# Bichon Frise Puppy v. Deadly Pitbull :)



## andreangil (Apr 4, 2009)

My new puppy with my best friends pit!


----------



## andreangil (Apr 4, 2009)




----------



## stace1319 (Jan 3, 2009)

they are so cute together!


----------



## PappyMom (Jun 5, 2009)

Awww, how precious is that puppy! And that pittie! I just love pittie-smiles. I love the one where their noses are to eachothers.


----------



## princesstiffany (Mar 26, 2009)

that first black and white picture is like the true pittie!
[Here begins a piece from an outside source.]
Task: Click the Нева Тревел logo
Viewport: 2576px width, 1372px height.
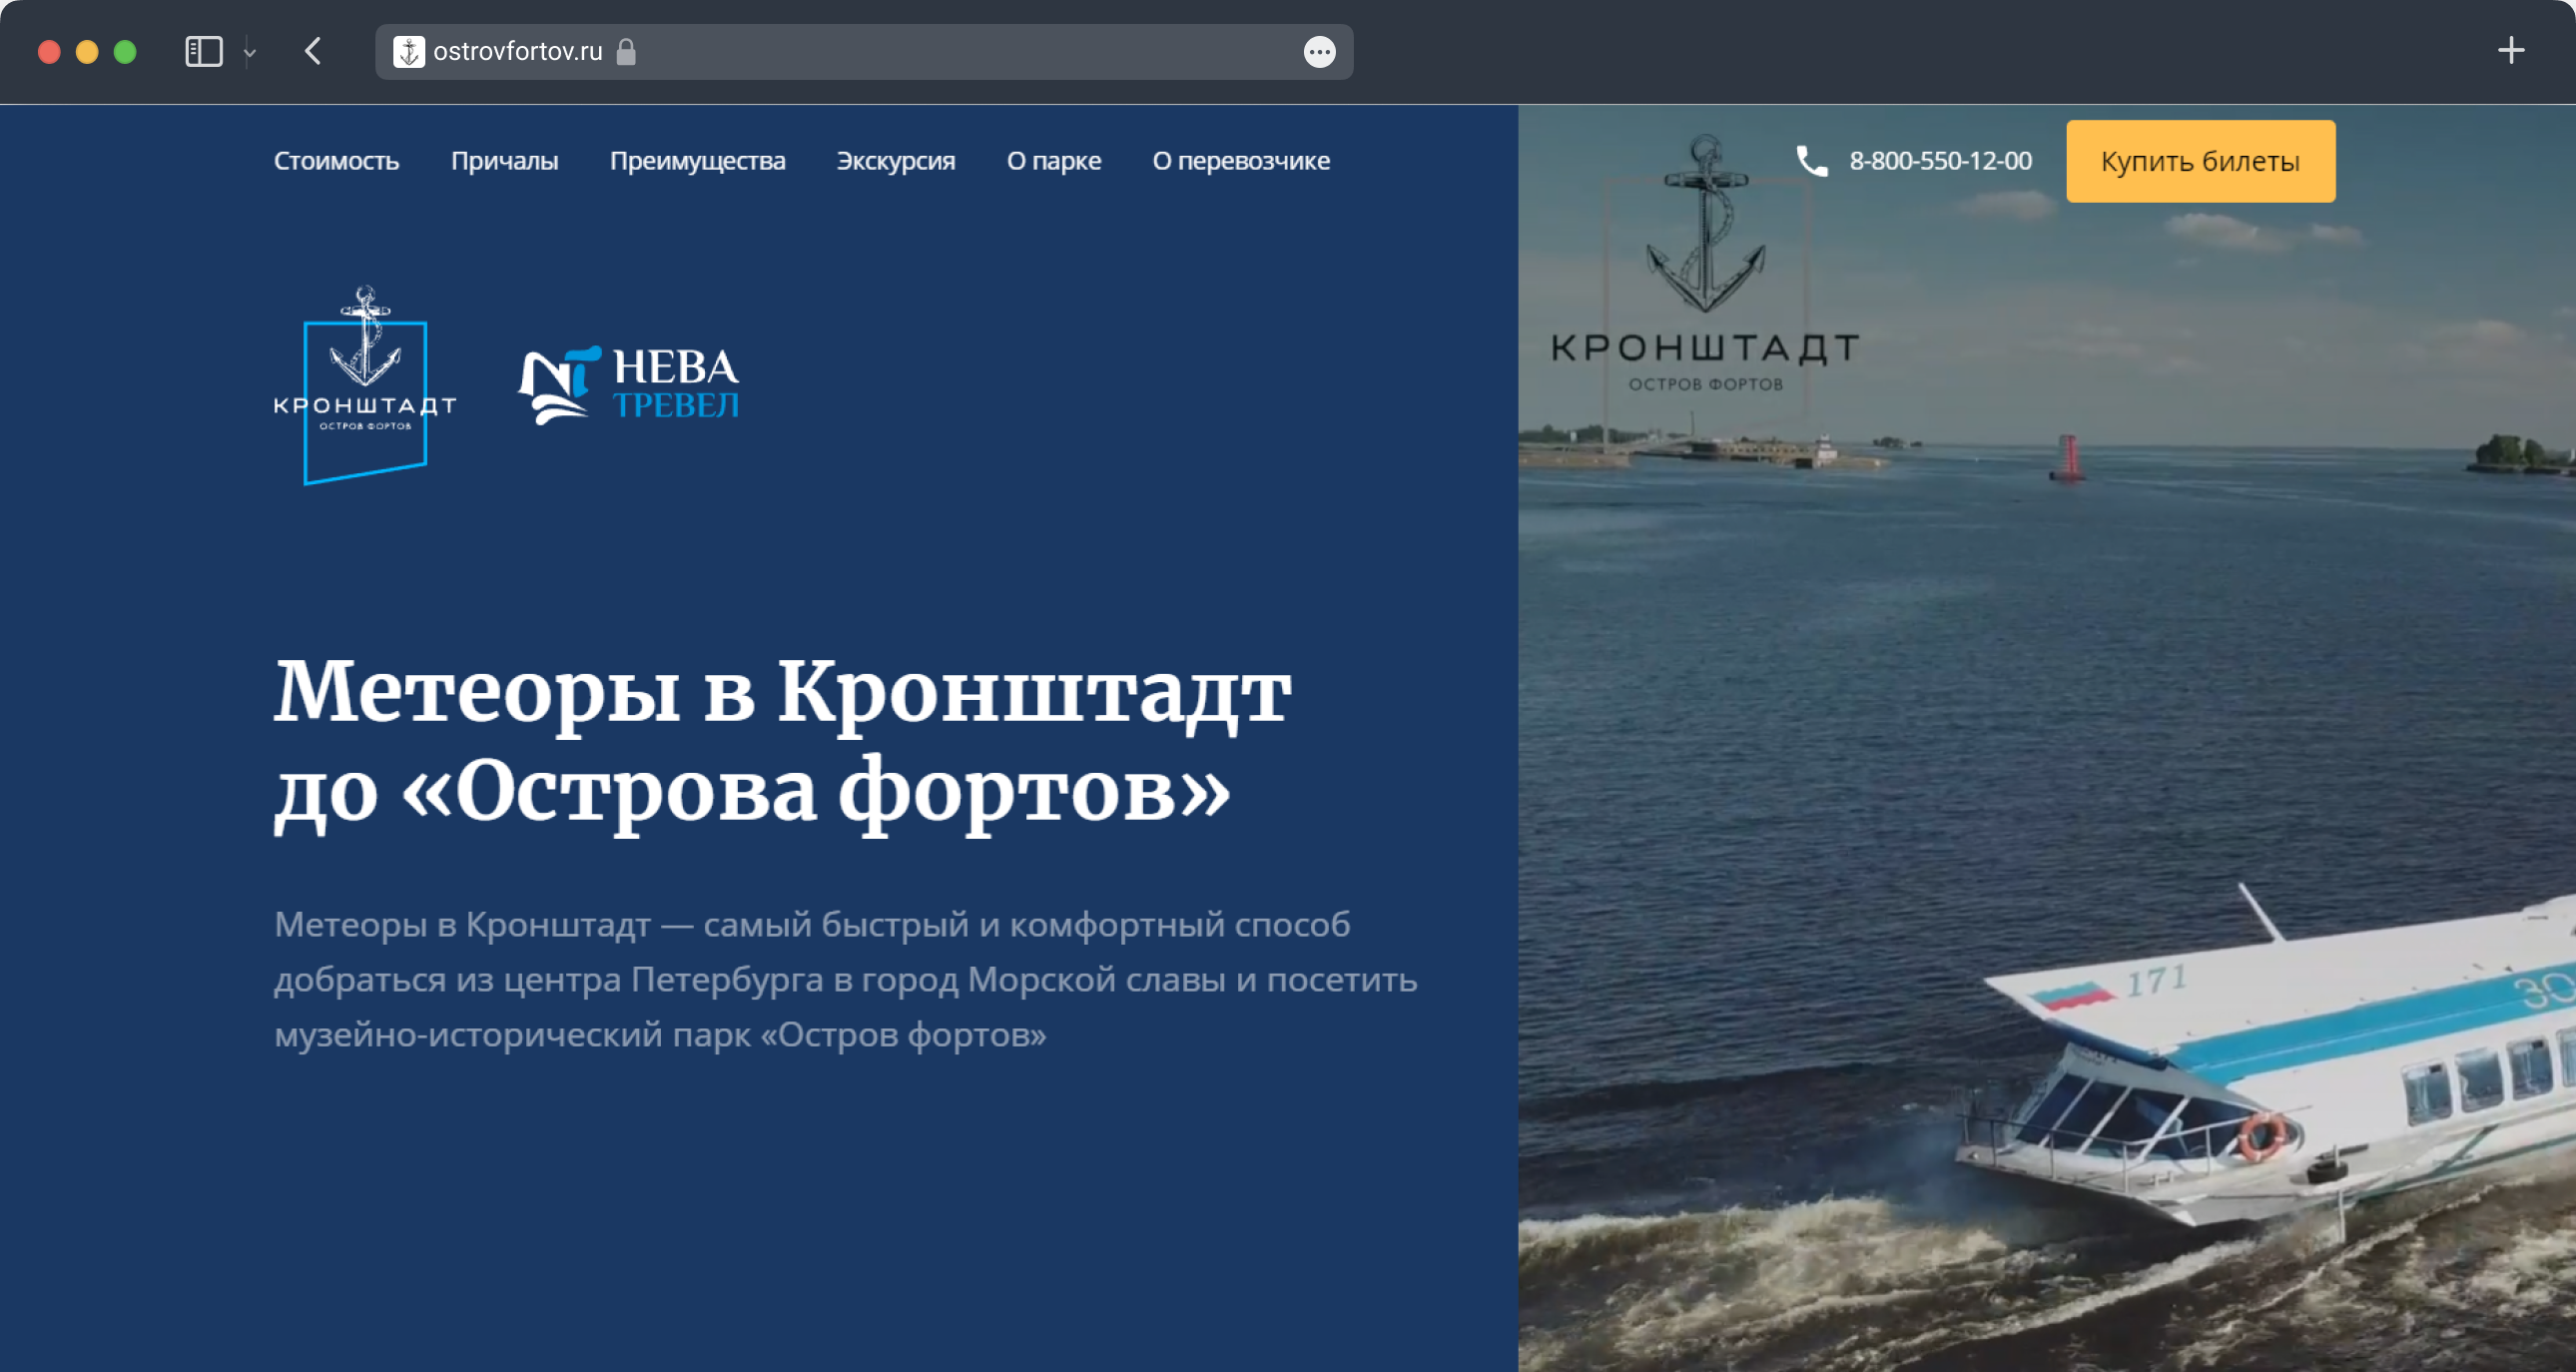Action: pyautogui.click(x=629, y=385)
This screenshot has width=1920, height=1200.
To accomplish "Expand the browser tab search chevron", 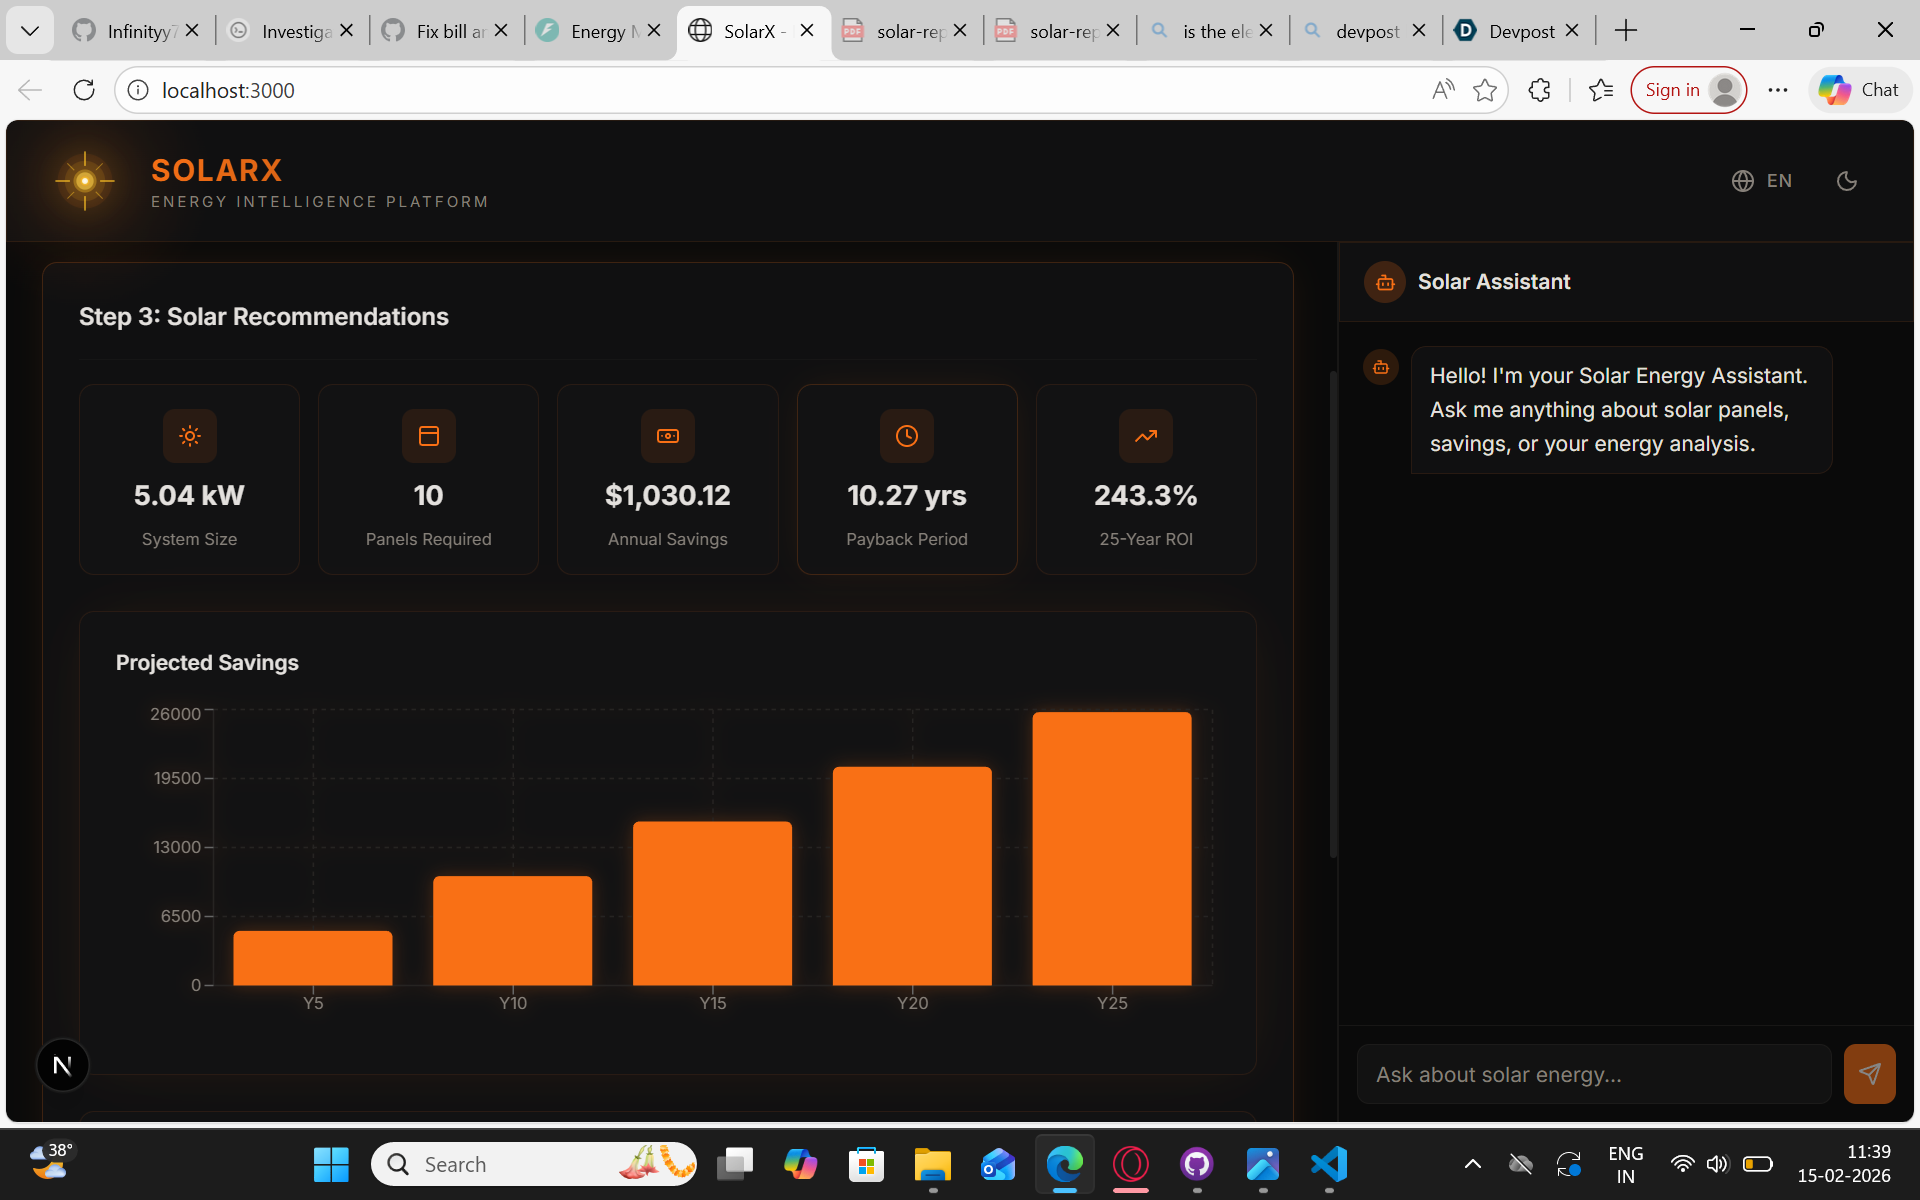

and a bichon puppy, i miss when mine were that little!


----------



## zeusNzoe (May 23, 2009)

very cute....
oh, he's a deadly pitbull alright.. about as deadly as my 2 sooks....lol


----------



## Leroy&Lucy'sMom (Mar 2, 2009)

lol, they are adorable together -- somebody better keep that puppy on a short leash, looks dangerously cute! The Pitt is very cute as well.


----------



## DIRTY PAW (Jun 8, 2009)

sooooo cute!!!!!


----------



## andreangil (Apr 4, 2009)

Thanks! They did very well together, Jaeger (bichon) was all over Bailey (pit) and biting her ears! Don't let the cute white furball fool you, he's tough. Bailey just smiled and kept her tail wagging the whole time, she's a sweet girl!


----------